But even after achieving excellent PUE and optimizing as much as possible, he explained, there remained a problem: Cineca needed to replace its systems every four to five years. In order to reduce the environmental total cost of ownership, Cesarini said, they had little control over the manufacturing processes for their components – so they needed to increase the lifetimes of the systems.
With Cineca’s time of ownership somewhat set in stone, the center has instead turned to parsing out its systems into smaller subsystems upon decommissioning and delivering them to smaller tier one and two national datacenters.
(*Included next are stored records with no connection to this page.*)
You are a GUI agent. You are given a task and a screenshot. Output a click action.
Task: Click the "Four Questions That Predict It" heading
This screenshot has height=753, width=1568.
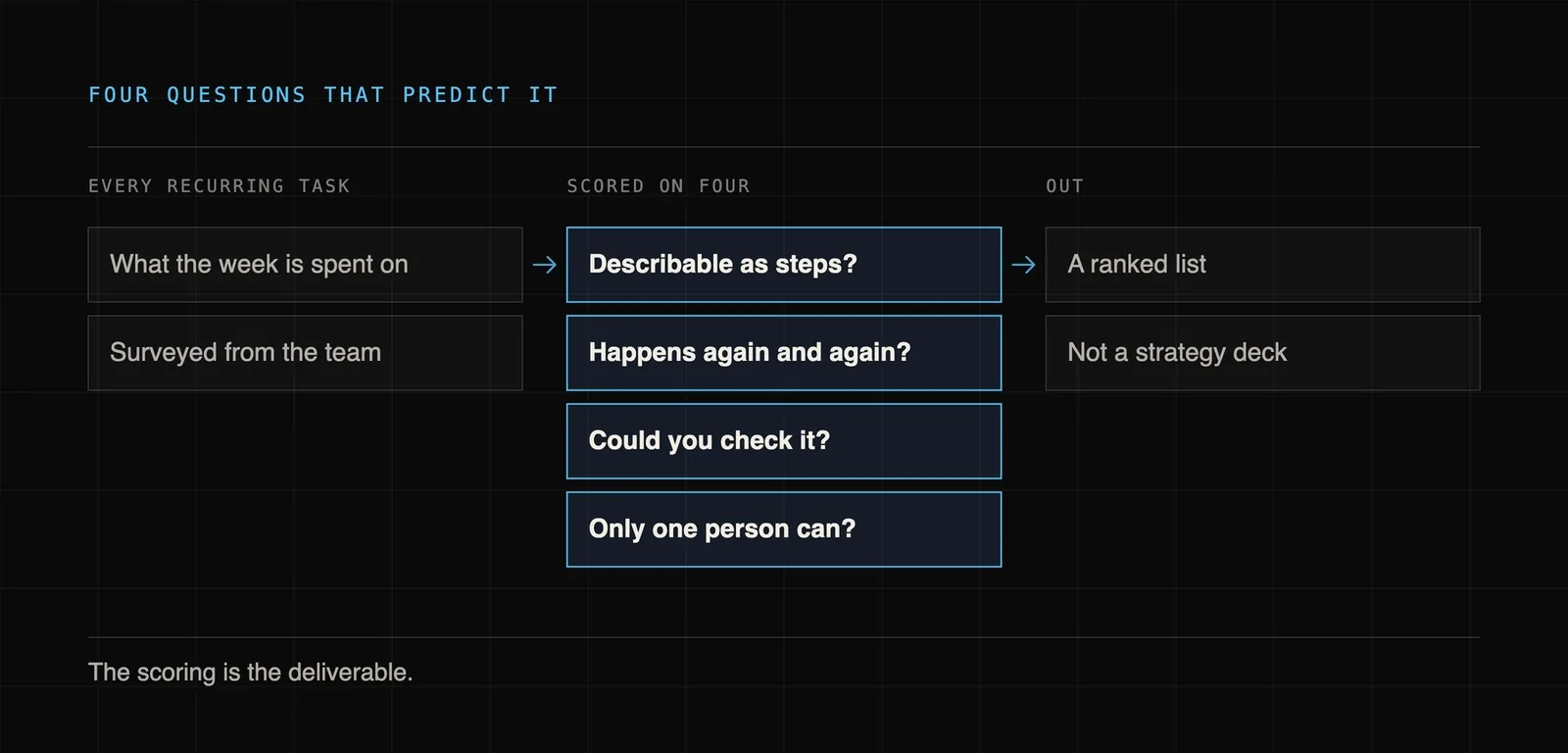tap(323, 95)
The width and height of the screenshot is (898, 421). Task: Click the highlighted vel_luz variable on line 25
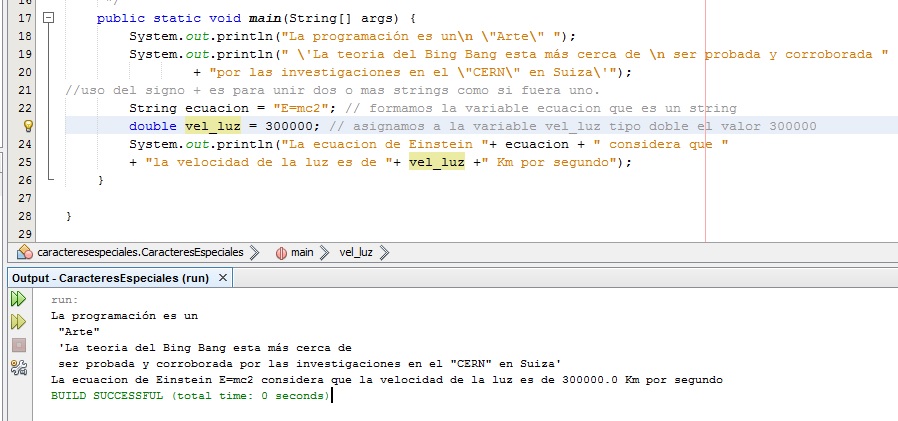tap(436, 162)
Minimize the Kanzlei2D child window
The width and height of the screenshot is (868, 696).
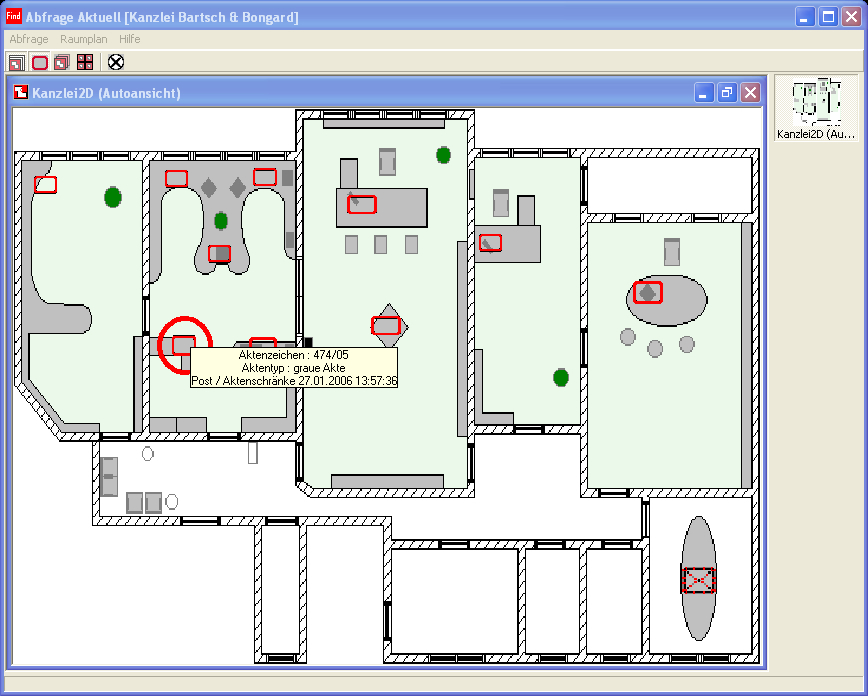click(704, 93)
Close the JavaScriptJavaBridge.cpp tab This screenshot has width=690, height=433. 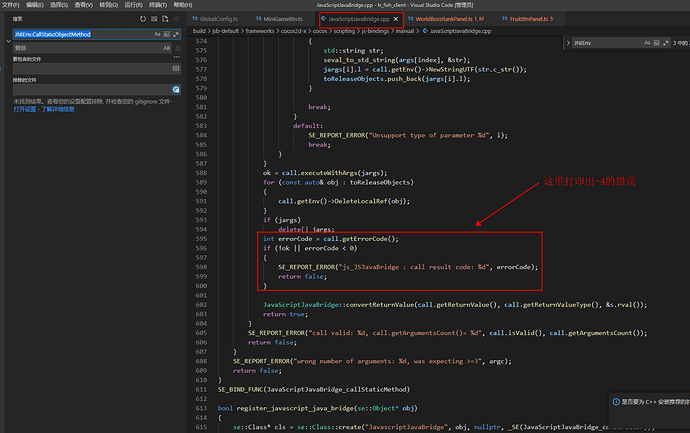396,19
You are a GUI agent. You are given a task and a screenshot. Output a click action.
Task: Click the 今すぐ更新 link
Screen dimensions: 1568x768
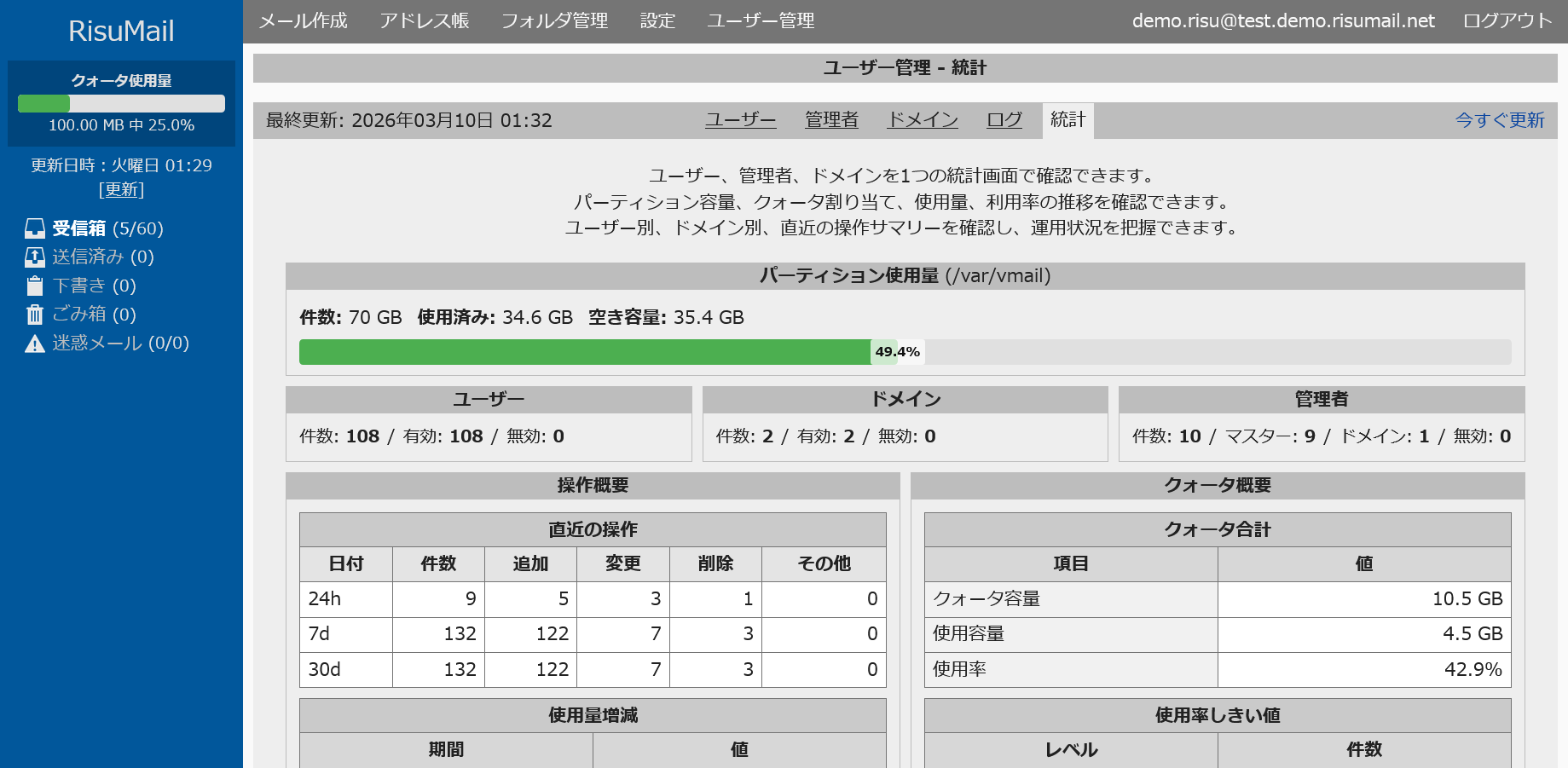1499,120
These centers, he said, often had a lower priority on energy use and older components, leading to efficiency improvements for those centers and longer lifetimes for the subsystems.
Wierse said that he and others were working on a white paper on green HPC on behalf of ETP4HPC, scheduled for release in 2022. “The emphasis, at least in most of what we have seen, is currently on performance per watt,” he said – but CO2 footprint impacts, he continued, extended beyond the operation phase, as Cesarini had discussed. Wierse suggested that, as Moore’s law came to an end, the emphasis on parallelism could be an opportunity to extend the lifetimes of HPC systems and components.
Pfreundt highlighted other opportunities, such as reusing waste heat, that have been gaining steam (so to speak), particularly with high-profile systems like LUMI taking advantage of those techniques. Wierse, similarly, mentioned companies that were working to site HPC systems directly at renewable energy generation facilities, where they could take advantage of green energy without transmission hurdles.
And, again, much of the discussion circled back to the importance of software development as gains from hardware improvements began to diminish. “My suggestion to the software developers is to focus on the performance,” Cesarini said. Pfreundt echoed those sentiments, saying that users needed to optimize for the efficiency gains to be realized. “If you don’t push them, they run single-core on full nodes,” he said. “And we don’t want that.”